I will never forget my mom’s 50th surprise party. She lives in Florida and nearly two dozen out of town guests flew in and joined forty of her other friends for a huge surprise at a friend’s house. We all stood quietly as her car pulled up, and then just before the lights went off in her car, two of her imbecile friends quickly scooted in the door. I was furious! Luckily, she didn’t see them, since the person bringing her noticed them and distracted her. Still their rude behavior put a damper on the event.
What Is Proper Surprise Party Etiquette?
Granted the night ended up being great, and my mom had a blast, but still, the two late guests could have ruined EVERYTHING. So, to ensure you’re not that guest who is the party pooper extraordinaire, follow my top three tips.
Tip #1: Follow the Vince Lombardi Rule
The great football coach Vince Lombardi once said, “If you’re early, you’re on time. If you’re on time, you’re late… if you’re late, don’t bother showing up.” That saying sums up the number one rule for surprise party etiquette. Rule #1 is just don’t be late! Be early. Be extra early, even. Have a drink, come and eat, and just make sure you are there--bottom line.
The worst thing you can do is try to beat the clock. If you are supposed to be there at 8:00, and you pull up at 7:59, don’t try to enter the party. The proper thing to do in that situation is to text or call someone you know is at the party (and on time), to see if you can still come in. If so, you book it to the front door like Indiana Jones running from the rolling boulder.
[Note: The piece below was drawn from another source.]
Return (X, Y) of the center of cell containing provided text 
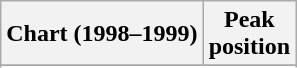
Peakposition (249, 34)
Chart (1998–1999) (102, 34)
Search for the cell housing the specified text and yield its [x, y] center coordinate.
If they say you can’t come in because it’s too risky, then get comfortable because you deserve to wait. Don’t be rude and ruin the surprise by trying to rush in at the last minute just so you can yell, “surprise!” with everyone else. If you’re late, you lose that privilege.
Tip #2: Keep It a Secret
I will admit that I am guilty of forgetting when someone’s party is a surprise or not. Sometimes when you talk to people so frequently, like in an office, you forget that their party is a surprise. After all, you and the rest of your coworkers have spent weeks discussing it so it’s easy to forget the guest of honor doesn’t know about it. That said, you must, must, must be careful. The definition of poor etiquette is ruining something someone has worked hard on completing. And there’s no excuse for it.